# Your task
Answer these questions from the post on the smoking ban below:
1. What does the writer say the law should state about the food served in arguileh cafes and cigar lounges?
2. How is the smoker portrayed in the cartoon?
3. How many people does smoking kill in Lebanon each year, according to the post?

-------- Source passage --------

September 3, 2012 · Mustapha Hamoui

Annahar’s cartoonist spreads a common fallacy

You’ll be hearing a lot of protesting today from people who are shocked that the law will actually come into effect. This should be expected, and those in support of the ban should be ready for it. After all, this is a big lifestyle change to many people and people don’t like change.

As a supporter of the ban, you’ll be hearing a lot of arguments on why what the government is doing is bad, pointless, evil, or ill-timed. There are many good responses to those arguments, and you can find some of them here. But I want to focus in this post on two arguments:

1- This is about “freedom”

I have no patience for the crass argument that the government is infringing on people’s right to smoke in public, but there’s a more sensible, nuanced and respectable “freedom” argument. It’s the libertarian argument which goes along the lines of: “If people want to kill themselves, they should have the freedom to do it in a place where they don’t hurt anybody else”. This is an argument in support of dedicated cigar lounges and arguileh cafes (it’s also an argument for brothels and porn cinemas, but I digress). One person from the restaurant business made that argument in a comment on a previous post.

My outburst against arguileh cafes notwithstanding, I actually support that argument. I do believe that the law should be amended to accommodate these places. But I think it should be done very carefully, with strict definitions of what arguileh cafes and cigar Lounges are. It should be stated in the law that these places serve very little food. Otherwise we get into loophole galore where each person with a restaurant will call his place an arguileh cafe to get away with breaking the law.

2- The Government should focus instead on the “big issues”

This is the one we hear most often in Lebanon. There are many shades of this argument, and they often have something to do with the Meqdads or Hezbollah’s weapons or the fighting in Tripoli (case in point, the cartoon above). It’s that the government is leaving the big issues of illegal weapons and focusing on the small potatoes of banning smoking. It’s the 3am yet2awoo 3alayna argument.

In the cartoon above, the smoker is portrayed as a small helpless man among large, scary-looking outlaws. But the reality is that smoking kills 3500 people a year in Lebanon, a number far greater than the amount of victims of armed gangs. In other words, while the Meqdads and Hezbollahs get all the publicity and news coverage, smoking is a much bigger and scarier killer of the Lebanese people.

The government did indeed make the right, pragmatic choice on which issue to tackle regarding people’s safety. It has chosen the biggest killer of all.

-------- Records supplied --------

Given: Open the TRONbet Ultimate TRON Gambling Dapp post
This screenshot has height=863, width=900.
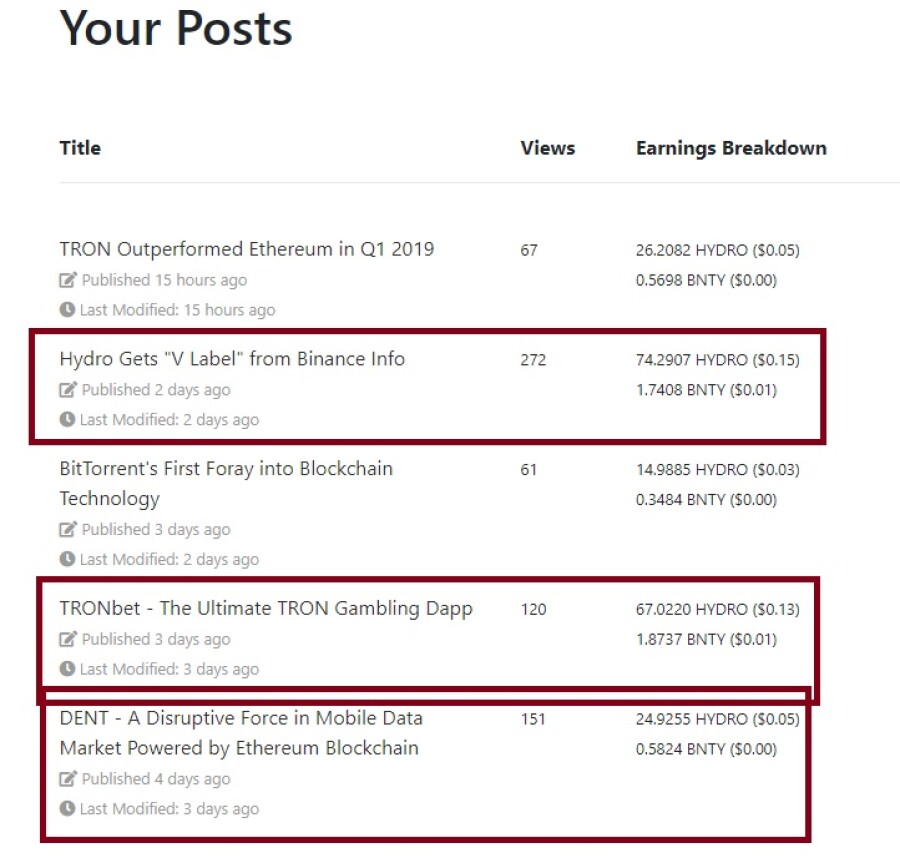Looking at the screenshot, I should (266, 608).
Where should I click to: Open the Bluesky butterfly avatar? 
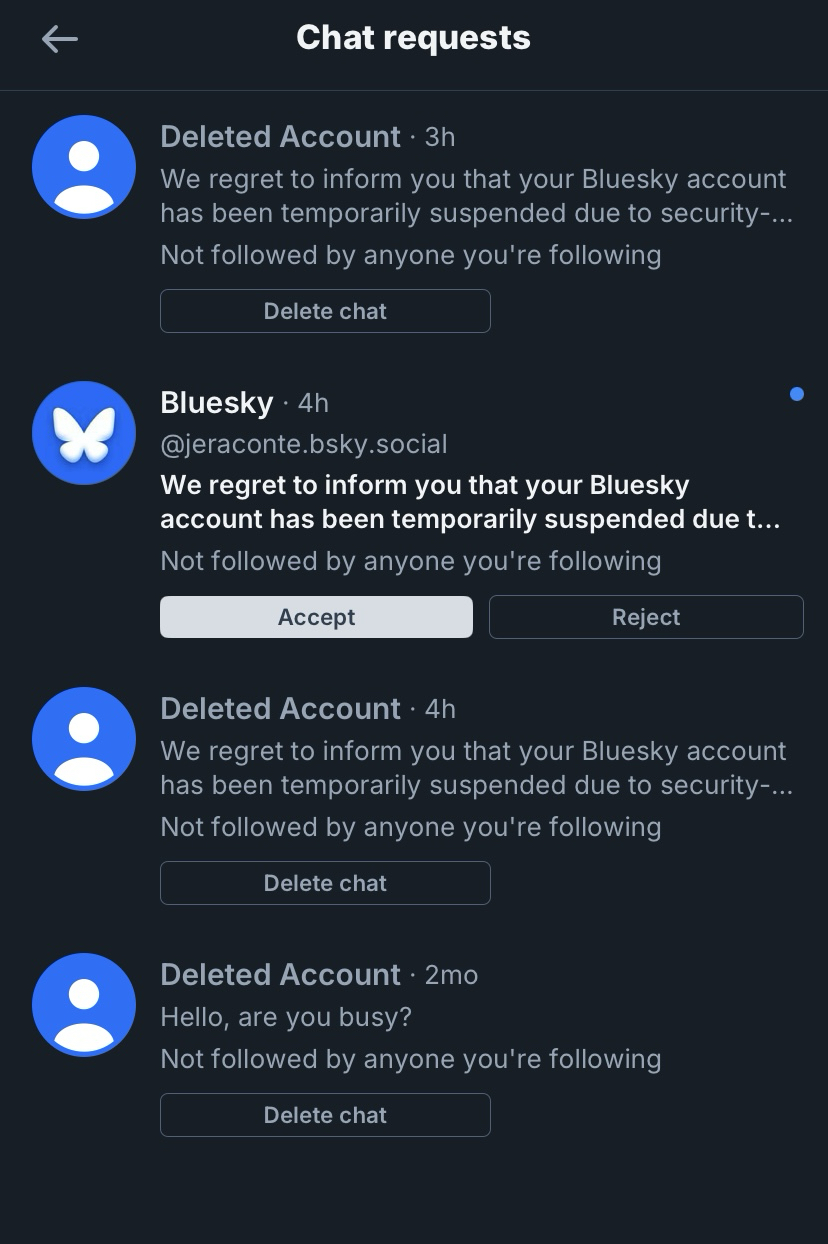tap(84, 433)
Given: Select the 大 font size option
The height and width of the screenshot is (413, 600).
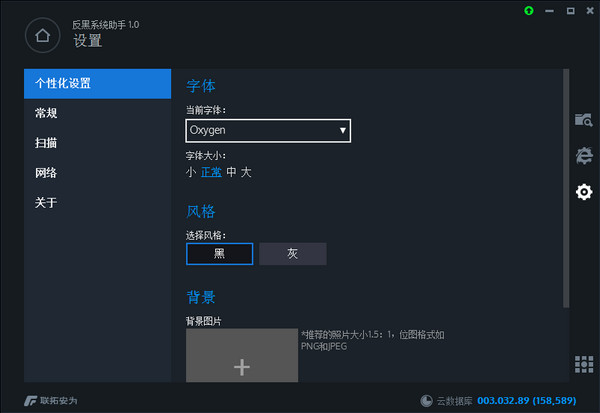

--------

# Task solution
1. That these places serve very little food.
2. As a small helpless man among large, scary-looking outlaws.
3. 3500 people a year.